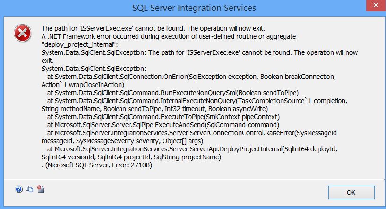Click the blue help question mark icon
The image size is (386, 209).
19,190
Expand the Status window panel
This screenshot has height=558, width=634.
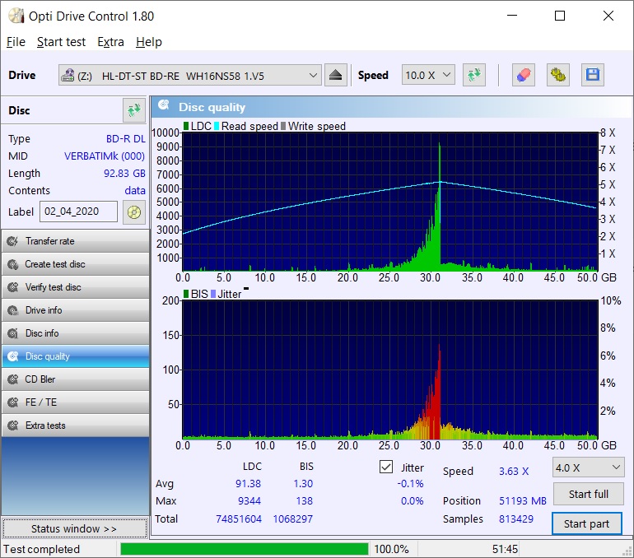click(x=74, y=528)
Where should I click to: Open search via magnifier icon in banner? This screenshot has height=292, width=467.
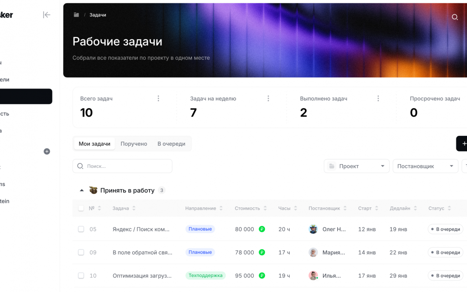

+ + + +

All that is required is the lines from the line containing "Expand the Status window panel" through the end of the records above, copied exactly, and none of the pictures.

Completed exercise =
Expand the Status window panel
This screenshot has height=558, width=634.
click(x=74, y=528)
Where should I click to: Open search via magnifier icon in banner? This screenshot has height=292, width=467.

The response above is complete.